One of three things happens:
- They go off the deep end in Jr High / High School now that they are exposed to all thing taboo that they’ve always wanted to know about,
- They anxiously struggle navigating a world in which many of the students around them are talking about and sharing lewd and sexually explicit content constantly, or
- They have always been exposed to it but because it was “taboo” shame has taken hold and they feel they can never talk to their parents about it, so it forever remains a secret.
Technology and media today have changed the game in parenting. Conversations about predators, pornography, sexuality and the like are needed earlier and earlier in life. Access to information is so rapid for young people today that it is a race to see how a child will be exposed to sexuality and the perversion of it: media/friends or their parents.
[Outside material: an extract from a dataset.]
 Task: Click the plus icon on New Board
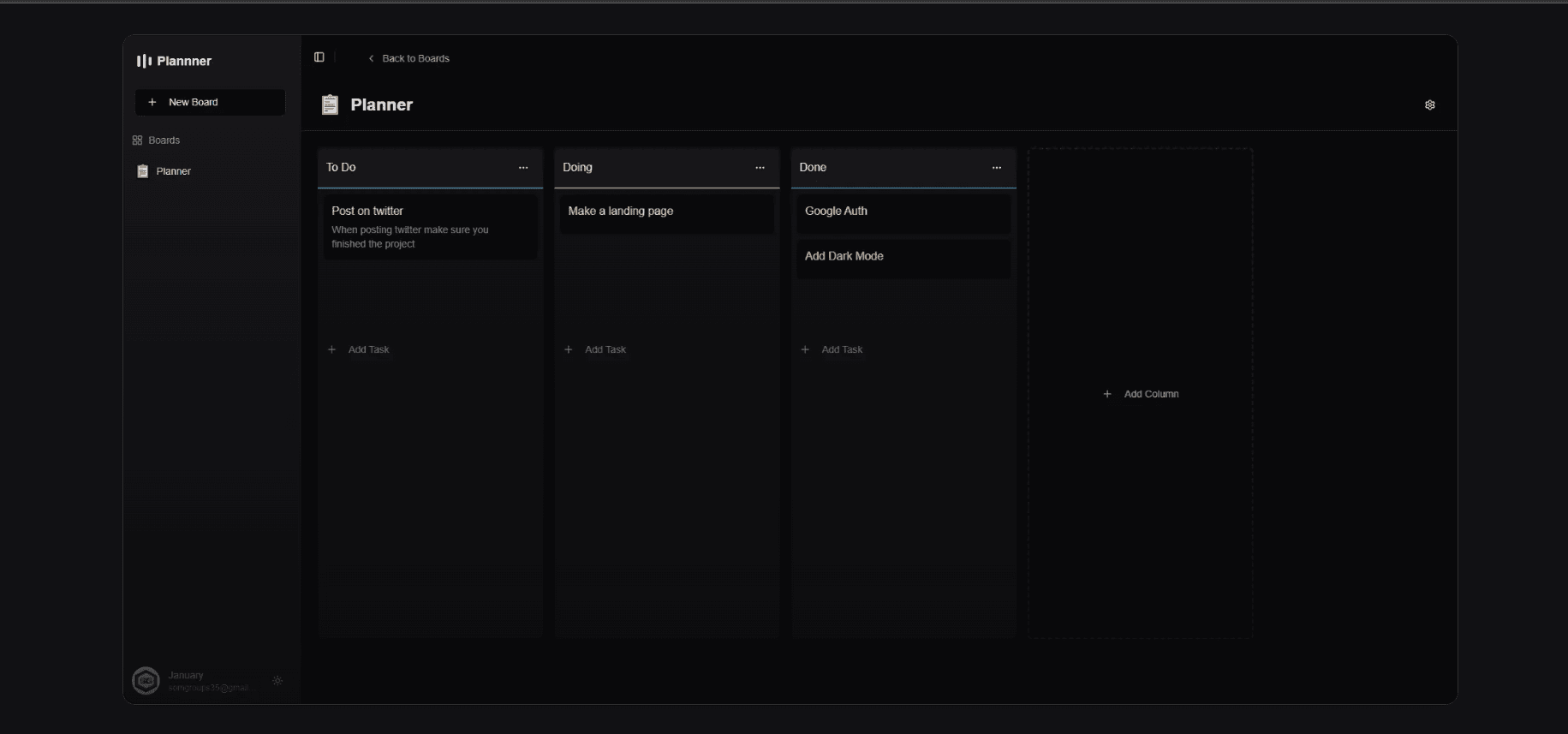pos(152,102)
A parent educating their child on sexuality, the harmful ways they might encounter it, and how to make the best decisions when they do is the best method in PROTECTING our kids’ innocence. Sheltering cripples; protecting equips.
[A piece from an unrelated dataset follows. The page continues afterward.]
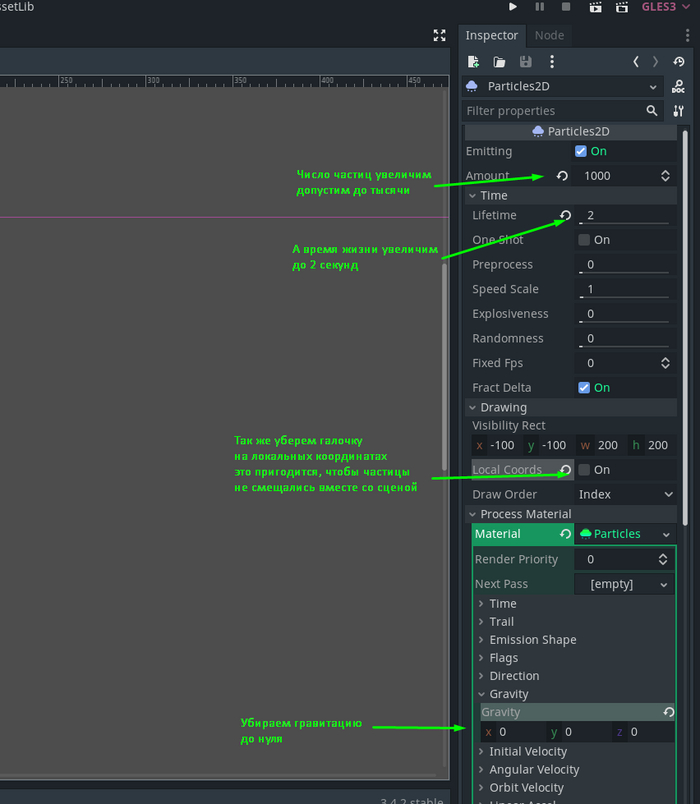
Task: Toggle distraction-free mode in the viewport
Action: click(439, 35)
The good news is that there ARE age-appropriate ways for parents to dialogue with their young kiddos about all these topics. Things do not have to start with “this goes into that” right away (because that is awkward no matter what! Haha). It starts off simply: good touch vs. bad touch, good pictures vs. bad pictures, understanding the appropriate names of their own body parts, etc. Having the right terminology behind what your child might experience in the future – exposure to porn (which will happen one way or another) or God forbid sexual abuse – will equip them in powerful ways to know how to reach out for help and support. Kids as young as 5 can learn how to advocate for themselves if they simply know proper terms and that they will not get in trouble for being honest.
For some of us, understanding what needs to be said is no big deal and we agree these conversations need to happen at young ages, it is the how that is nerve-wracking. Below you will see a link that will lead you to some of the top resources we recommend to parents looking at how to have these conversations with their kids (no matter the age). When conversations about sexuality and the perversion of it are open and continuous dialogues with both parents at home, the easier it is for a child to come to their parents if they are exposed to something bad. It also equips kids to navigate the real world. Most stories we hear of a child’s first encounter with porn happen because a friend shares some pictures or videos with them. Instilling a healthy moral compass in our kids surrounding these topics empowers them to make the best decisions possible for themselves, not only while they are under your guidance, but as adults as they fly the nest and are on their own for the first time.